I lavoratori della Treofan di Terni sono molto preoccupati per il futuro dello stabilimento, che occupa 150 dipendenti, dopo la decisione definitiva della multinazionale indiana Jindal di chiudere lo quello di Battipaglia. E lo hanno ribadì nell’assemblea che si è svolta presso la fabbrica del polo chimico di Terni alla quale hanno partecipato anche i rappresentanti nazionali, regionali e provinciali di Filctem Cgil (Sergio Cardinali e Marianna Formica), Femca Cisl (Luciano Tramannoni e Fabrizio Framarini) e Uiltec Uil (Venere Balla e Doriana Gramaccioni) è emersa con chiarezza una situazione .
“In primo luogo – hanno sottolineato i rappresentanti sindacali – stiamo portando avanti una vertenza senza avere un vero interlocutore, perché Jindal comunica solo per email e l’amministratore delegato di Treofan Manfred Kaufmann ha partecipato agli incontri al Mise solo in video. Poi – hanno aggiunto – c’è un piano industriale presentato dall’azienda per giustificare la chiusura di Battipaglia che è una barzelletta: 10 slide messe insieme con numeri che non tornano e non possono bastare”.
In questo quadro lo stabilimento di Terni, al quale sono state date sulla carta garanzie di continuità per un periodo di 3 anni, secondo i sindacati è fortemente a rischio perché 1,5 milioni di euro di investimenti l’anno “non bastano nemmeno per le manutenzioni ordinarie” e poi perché “sta continuando l’operazione di spostamento delle produzioni a maggior valore aggiunto e delle competenze verso gli altri stabilimenti: quello di Brindisi sul quale la Regione Puglia ha fatto un investimento pubblico notevole e quello in Germania”.

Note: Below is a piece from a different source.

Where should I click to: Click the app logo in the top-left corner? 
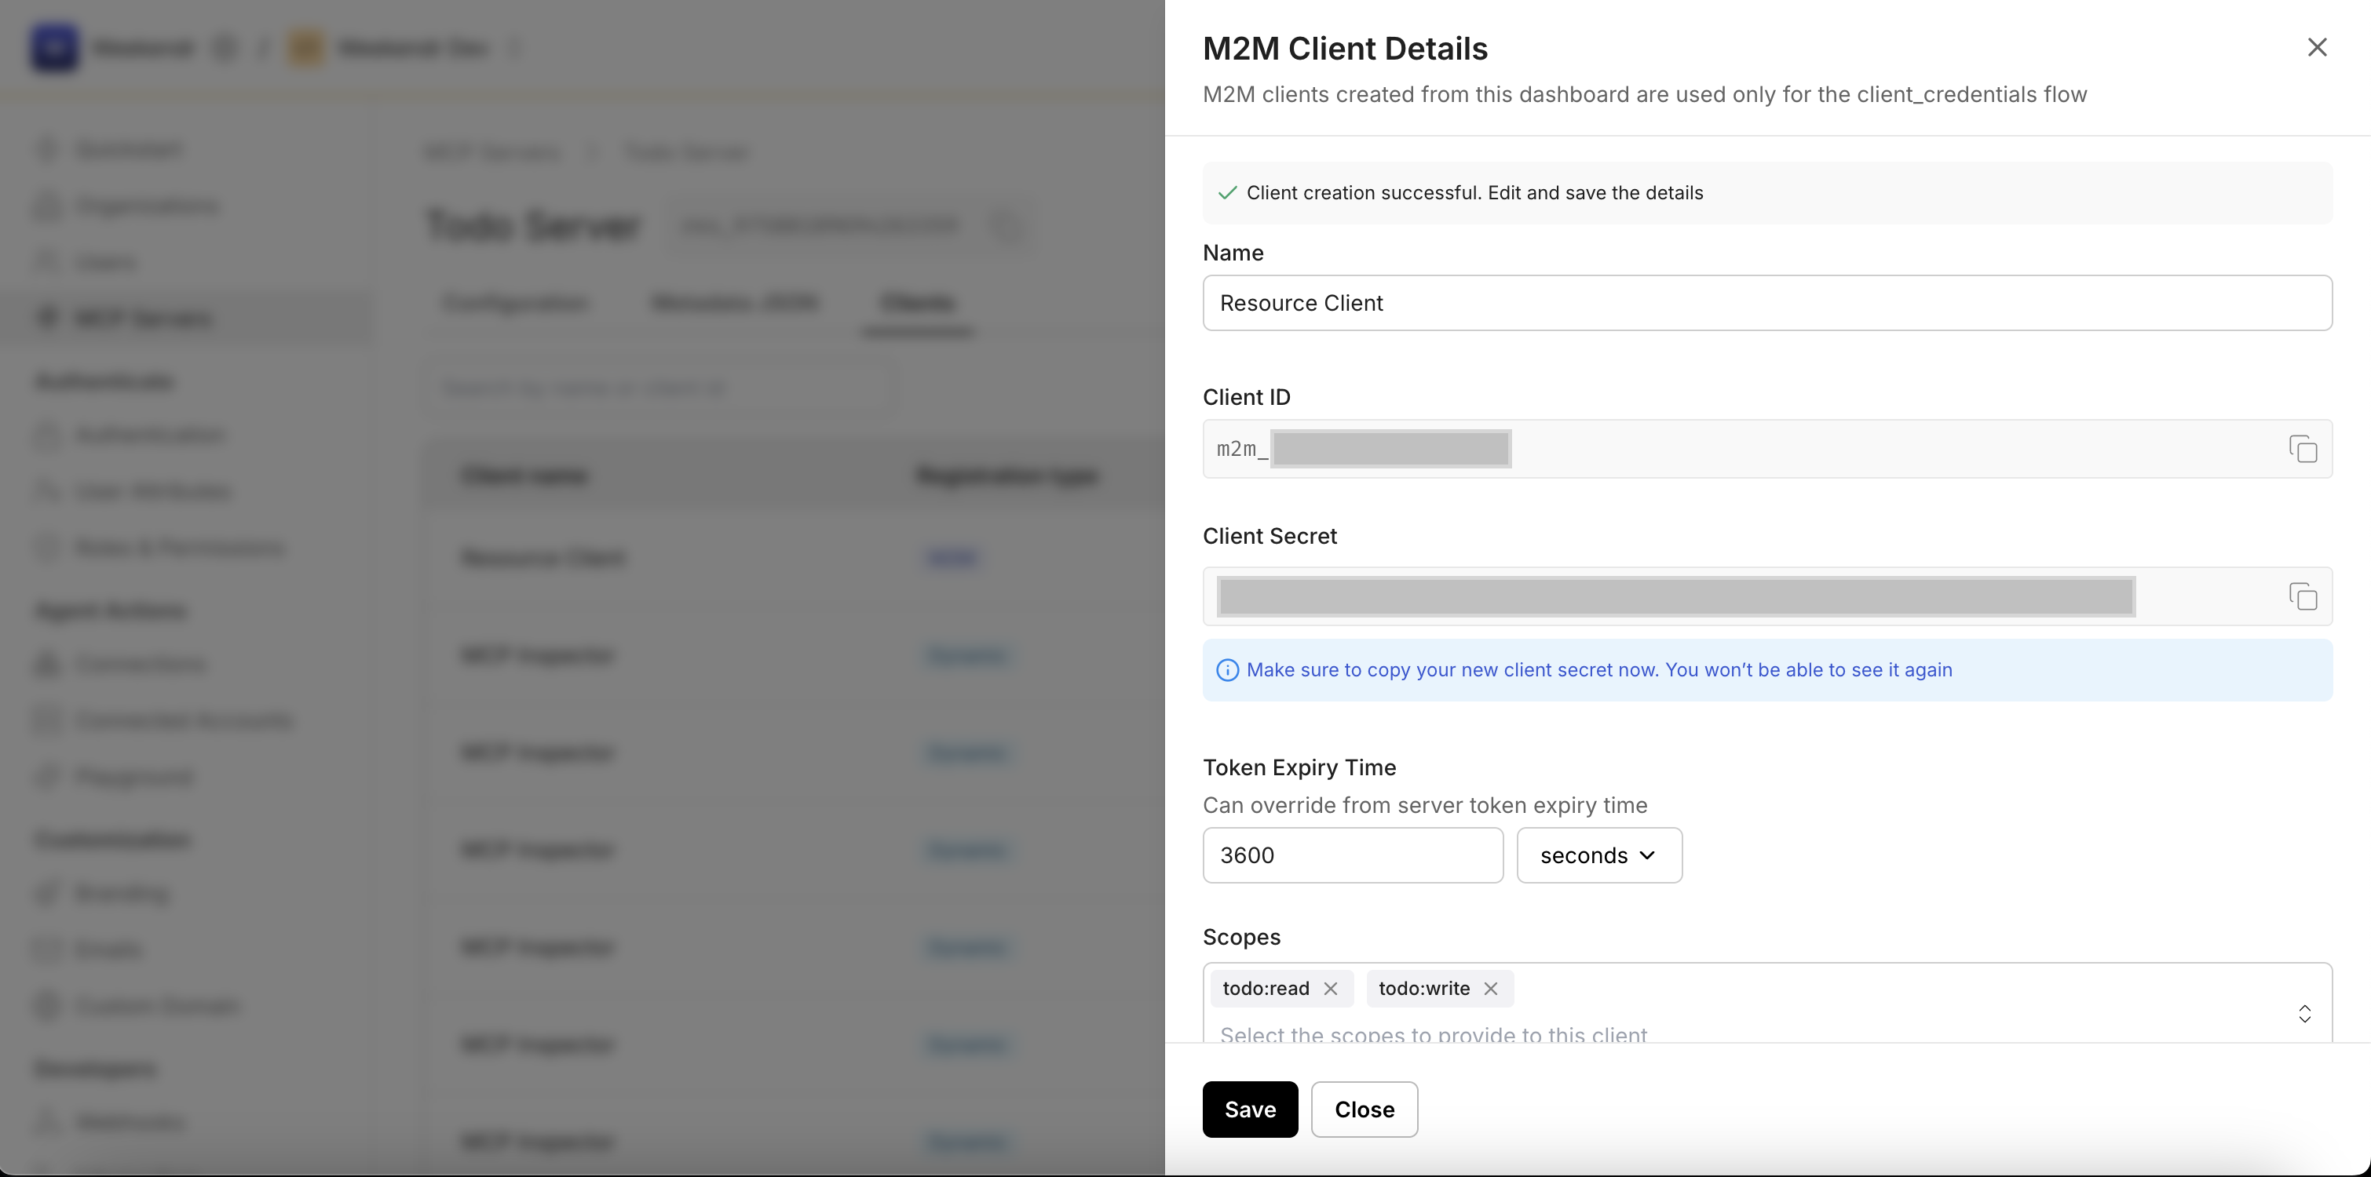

Secondo i rappresentanti di Filctem, Femca e Uiltec è, quindi, necessario “preparare un documento dettagliato nel quale chiedere conto all’amministratore delegato, prima del prossimo incontro al Mise, di tutte le incongruenze del finto piano industriale. Poi, qualora non arrivasse risposta, dobbiamo prepararci ad usare le armi della mobilitazione, consapevoli che questo stabilimento ha delle produzioni che stanno molto a cuore all’azienda – hanno concluso i sindacati – e che quindi abbiamo il coltello dalla parte del manico”.